‘Ekonomide sıkıntılı TABLO’
Işık Üniversitesi İktisat Fakültesi öğretim üyesi Prof. Dr. Murat Ferman, Türkiye’nin bir numaralı sorununun enflasyon olduğu, büyüme ve işsizlik konusunda ise sıkıntılı bir sürece girildiği görüşünde...‘Ekonomide tablo sıkıntılı’

Doların bir türlü düşmeyen ateşine şimdi de altının yükselişi ve artan enflasyon rakamları eklendi...
İşsizlik balonu şişmeye devam ederken vatandaşın cebinde baş göstermeye başlayan ekonomik sıkıntılar kendini iyiden iyiye hissettirmeye başladı. Peki Türkiye ekonomisi nereye gidiyor?
İç politikadaki gerilim, dış politikadaki krizler vatandaşın cebini nasıl etkiliyor? Konuyu ekonominin dilini anlaşılır kılan bir isimle, Prof. Dr. Murat Ferman ile konuştuk.
Ekonomide neler oluyor? Dilerseniz enflasyonla başlayalım…
Enflasyon konusunda istenilen yüzde 5 oranına ulaşılamadığını görüyoruz. Bu da Merkez Bankası’nın tek başına para politikalarıyla enflasyon konusunun altından kalkamayacağını gösteriyor. Enflasyon yüzde 5’in altına düşmedikçe ekonomideki göstergelere inandırıcı olarak bakmak mümkün değil. Türkiye’nin enflasyona çok önem vermesi lazım. Bence bir numaralı unsurumuz enflasyon, yani fiyat istikrarıdır.

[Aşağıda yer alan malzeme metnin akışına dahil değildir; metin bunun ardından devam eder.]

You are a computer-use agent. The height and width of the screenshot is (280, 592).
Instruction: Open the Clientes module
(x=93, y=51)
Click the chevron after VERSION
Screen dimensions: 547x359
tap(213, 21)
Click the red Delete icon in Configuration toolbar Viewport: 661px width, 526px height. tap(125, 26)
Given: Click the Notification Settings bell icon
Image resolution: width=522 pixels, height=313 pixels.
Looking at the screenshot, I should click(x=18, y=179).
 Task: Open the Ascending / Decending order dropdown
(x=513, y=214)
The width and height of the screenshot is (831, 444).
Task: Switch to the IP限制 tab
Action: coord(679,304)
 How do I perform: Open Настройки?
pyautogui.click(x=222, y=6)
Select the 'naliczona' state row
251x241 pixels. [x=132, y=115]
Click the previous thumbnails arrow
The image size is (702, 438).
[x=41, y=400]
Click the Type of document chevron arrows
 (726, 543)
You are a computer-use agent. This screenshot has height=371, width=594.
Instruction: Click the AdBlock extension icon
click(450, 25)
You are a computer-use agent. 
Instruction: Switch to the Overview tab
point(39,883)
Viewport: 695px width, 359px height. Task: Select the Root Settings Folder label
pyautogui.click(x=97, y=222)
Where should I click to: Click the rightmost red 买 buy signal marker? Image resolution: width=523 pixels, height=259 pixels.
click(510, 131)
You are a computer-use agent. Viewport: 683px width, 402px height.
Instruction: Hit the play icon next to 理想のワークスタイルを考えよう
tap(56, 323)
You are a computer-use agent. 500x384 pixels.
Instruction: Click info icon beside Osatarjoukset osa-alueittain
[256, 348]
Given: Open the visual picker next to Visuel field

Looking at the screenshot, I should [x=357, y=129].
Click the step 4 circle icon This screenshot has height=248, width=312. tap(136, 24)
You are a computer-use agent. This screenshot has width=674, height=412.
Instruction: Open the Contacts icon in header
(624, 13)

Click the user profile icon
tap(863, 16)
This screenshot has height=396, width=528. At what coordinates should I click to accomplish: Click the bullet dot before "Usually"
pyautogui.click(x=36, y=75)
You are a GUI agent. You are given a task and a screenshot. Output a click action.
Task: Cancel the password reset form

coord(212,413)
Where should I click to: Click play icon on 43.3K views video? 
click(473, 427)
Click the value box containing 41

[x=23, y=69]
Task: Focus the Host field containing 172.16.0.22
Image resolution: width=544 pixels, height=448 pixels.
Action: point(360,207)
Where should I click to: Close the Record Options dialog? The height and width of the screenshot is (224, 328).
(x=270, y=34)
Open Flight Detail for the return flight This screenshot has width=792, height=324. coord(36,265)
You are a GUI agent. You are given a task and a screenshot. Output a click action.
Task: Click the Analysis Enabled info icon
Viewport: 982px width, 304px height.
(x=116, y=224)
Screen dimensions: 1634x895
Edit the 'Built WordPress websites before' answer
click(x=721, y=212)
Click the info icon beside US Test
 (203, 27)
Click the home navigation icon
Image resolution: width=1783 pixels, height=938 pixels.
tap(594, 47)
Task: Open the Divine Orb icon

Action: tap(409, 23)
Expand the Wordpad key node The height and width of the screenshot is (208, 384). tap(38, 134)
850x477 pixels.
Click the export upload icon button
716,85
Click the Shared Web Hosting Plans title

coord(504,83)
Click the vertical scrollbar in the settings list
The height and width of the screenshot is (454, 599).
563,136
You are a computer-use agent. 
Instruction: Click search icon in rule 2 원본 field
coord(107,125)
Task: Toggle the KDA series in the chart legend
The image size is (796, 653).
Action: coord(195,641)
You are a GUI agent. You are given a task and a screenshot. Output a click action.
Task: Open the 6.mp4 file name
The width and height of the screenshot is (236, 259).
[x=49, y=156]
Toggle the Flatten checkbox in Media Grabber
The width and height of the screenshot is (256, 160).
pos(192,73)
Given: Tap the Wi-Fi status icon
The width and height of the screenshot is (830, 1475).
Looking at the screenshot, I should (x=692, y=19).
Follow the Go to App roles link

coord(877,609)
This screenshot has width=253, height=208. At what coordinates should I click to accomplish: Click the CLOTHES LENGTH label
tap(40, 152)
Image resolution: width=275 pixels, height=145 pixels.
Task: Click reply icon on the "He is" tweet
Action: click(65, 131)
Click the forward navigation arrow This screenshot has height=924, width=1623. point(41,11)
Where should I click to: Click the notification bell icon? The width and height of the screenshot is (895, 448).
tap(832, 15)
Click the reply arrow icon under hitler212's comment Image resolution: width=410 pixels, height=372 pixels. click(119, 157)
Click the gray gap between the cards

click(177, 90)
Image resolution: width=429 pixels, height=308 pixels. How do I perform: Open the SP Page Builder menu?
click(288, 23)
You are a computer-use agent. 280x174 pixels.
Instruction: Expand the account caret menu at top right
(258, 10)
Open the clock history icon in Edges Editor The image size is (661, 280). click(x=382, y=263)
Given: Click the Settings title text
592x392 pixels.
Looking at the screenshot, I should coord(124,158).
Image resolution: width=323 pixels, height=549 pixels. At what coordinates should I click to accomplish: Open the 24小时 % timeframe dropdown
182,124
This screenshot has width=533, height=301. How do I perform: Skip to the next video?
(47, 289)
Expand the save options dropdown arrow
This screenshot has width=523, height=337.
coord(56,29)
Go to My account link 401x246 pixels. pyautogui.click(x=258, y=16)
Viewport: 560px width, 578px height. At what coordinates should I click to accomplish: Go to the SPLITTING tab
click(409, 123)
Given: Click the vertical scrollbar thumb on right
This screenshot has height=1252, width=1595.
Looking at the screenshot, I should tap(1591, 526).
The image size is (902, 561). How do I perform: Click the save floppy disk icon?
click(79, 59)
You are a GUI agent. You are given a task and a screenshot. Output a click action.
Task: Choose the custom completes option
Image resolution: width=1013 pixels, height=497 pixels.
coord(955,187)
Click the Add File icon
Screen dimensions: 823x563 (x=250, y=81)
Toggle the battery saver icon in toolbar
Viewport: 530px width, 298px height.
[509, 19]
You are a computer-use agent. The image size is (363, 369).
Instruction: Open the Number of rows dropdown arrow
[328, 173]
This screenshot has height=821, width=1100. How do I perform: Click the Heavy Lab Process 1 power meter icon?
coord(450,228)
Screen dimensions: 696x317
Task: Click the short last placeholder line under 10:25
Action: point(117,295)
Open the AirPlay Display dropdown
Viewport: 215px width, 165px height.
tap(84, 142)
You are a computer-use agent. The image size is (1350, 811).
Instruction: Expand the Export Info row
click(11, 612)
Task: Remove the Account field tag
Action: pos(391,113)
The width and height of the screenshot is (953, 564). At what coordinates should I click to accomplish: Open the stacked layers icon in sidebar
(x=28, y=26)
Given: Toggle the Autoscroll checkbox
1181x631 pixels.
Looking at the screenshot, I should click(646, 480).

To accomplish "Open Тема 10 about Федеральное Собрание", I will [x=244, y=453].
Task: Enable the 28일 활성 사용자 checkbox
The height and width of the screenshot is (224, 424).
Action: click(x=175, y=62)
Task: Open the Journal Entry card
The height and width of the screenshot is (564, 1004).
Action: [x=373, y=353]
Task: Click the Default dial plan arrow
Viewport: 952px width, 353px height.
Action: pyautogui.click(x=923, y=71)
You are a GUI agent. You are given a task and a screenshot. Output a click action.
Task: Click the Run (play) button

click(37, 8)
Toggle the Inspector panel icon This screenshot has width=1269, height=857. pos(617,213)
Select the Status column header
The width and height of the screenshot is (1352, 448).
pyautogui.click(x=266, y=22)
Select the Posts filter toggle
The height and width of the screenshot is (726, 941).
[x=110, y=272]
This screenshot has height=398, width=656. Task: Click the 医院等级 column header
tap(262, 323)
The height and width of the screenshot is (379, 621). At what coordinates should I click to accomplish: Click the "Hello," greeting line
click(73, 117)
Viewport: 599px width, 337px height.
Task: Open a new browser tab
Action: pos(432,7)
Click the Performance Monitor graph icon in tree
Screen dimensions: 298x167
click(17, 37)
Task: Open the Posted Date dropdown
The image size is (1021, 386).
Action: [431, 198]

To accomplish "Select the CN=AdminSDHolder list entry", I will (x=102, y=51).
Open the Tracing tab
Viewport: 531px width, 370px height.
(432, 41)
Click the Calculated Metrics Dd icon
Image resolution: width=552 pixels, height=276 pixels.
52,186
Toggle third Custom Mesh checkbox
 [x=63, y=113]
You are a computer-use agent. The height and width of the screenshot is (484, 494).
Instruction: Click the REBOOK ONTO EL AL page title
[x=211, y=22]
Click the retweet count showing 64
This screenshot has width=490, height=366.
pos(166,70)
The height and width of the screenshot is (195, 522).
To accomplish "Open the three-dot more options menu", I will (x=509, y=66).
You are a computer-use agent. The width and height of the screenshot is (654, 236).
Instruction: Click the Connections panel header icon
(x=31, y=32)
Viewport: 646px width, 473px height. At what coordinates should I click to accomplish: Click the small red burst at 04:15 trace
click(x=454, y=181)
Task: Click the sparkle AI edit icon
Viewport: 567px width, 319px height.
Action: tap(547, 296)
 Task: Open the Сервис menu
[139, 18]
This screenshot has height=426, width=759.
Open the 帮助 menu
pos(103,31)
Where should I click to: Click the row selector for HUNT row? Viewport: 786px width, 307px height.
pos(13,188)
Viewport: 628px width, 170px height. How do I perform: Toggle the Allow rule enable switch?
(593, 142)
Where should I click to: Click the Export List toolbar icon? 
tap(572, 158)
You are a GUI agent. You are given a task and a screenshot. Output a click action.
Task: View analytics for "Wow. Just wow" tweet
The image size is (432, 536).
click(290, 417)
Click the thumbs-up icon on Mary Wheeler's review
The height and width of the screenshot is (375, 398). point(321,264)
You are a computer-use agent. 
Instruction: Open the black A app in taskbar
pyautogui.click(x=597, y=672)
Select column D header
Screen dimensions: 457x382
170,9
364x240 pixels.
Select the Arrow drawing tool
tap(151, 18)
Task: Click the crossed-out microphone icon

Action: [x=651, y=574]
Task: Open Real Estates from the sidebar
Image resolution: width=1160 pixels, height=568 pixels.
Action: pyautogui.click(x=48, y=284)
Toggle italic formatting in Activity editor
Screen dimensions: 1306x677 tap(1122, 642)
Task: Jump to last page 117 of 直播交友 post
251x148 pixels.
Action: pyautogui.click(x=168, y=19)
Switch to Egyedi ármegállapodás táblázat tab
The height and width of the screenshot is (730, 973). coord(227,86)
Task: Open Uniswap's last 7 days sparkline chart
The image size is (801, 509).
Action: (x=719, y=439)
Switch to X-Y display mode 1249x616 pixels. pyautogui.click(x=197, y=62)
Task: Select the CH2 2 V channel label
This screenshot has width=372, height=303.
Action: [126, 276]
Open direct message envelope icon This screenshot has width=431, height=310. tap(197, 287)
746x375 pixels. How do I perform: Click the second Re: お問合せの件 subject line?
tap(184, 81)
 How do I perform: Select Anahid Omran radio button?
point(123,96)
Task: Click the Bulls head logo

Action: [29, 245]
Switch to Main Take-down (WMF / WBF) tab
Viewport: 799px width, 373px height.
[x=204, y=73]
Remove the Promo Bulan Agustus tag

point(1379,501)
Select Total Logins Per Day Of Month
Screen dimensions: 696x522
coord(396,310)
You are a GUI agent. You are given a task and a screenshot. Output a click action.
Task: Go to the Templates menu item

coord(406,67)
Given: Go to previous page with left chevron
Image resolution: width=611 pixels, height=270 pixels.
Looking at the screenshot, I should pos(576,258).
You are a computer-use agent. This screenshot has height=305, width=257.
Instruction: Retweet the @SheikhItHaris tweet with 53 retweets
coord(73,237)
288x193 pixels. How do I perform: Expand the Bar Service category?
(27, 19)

Büyüme konusunda sıkıntı yaşanıyor mu?
Büyümenin motoru konusunda sıkıntılar, Türkiye’nin dikkate alması gereken erken uyarı sinyalleri var. Sanayinin genelinde imalatın payı düşüyor. Bu orta ve uzun vadeli sağlıklı büyüme açısından olumlu bir gösterge değil. İç tüketimi arttırmaya çalışırsanız enflasyonu destekliyorsunuz, borçluluğu arttırıyorsunuz, sosyal çalkantı ve sıkıntılara yol açabiliyorsunuz. Öte taraftan kamu harcamalarını arttırırsanız kamu dengesini olumsuz etkileyebiliyor ve bütçe açığıyla karşılaşabiliyorsunuz. Onun için dengeli büyüme formülünün yeniden gündeme getirilmesi ve sağlanması lazım. Bu konuda Türkiye’nin önünde aşamayacağı sıkıntılar olduğu gözüküyor. En azından kısa vadede…
İşsizlikle ilgili görüşleriniz neler?
Büyümedeki sıkıntılar işsizlikte tablonun daha da sıkıntılı bir geleceğe doğru seyretmesini veya erken uyarı vermesini sağlıyor. Özellikle genç işsizlikte ortaya çıkan sıkıntılar orta ve uzun vadede Türkiye’nin yaşam kalitesine olumsuz etkide bulunabilir. İşsizlik konusunda bir türlü arz ile talebi barıştıramıyoruz, öpüştüremiyoruz. Sorunun çözümü kısa vadede mümkün değil. Sosyal yardım sistemleri de insanları cesaretlendirmiyor. Kayıt dışı ekonomi konusunda olumlu gelişmeler var ama istenilen ivmenin çok altında. Niteliğin ön plana çıktığı çok ciddi bir işsizlik sorunu yaşıyoruz.
Son rakamlara göre ihracat da geriledi, özel sektörde durum ne?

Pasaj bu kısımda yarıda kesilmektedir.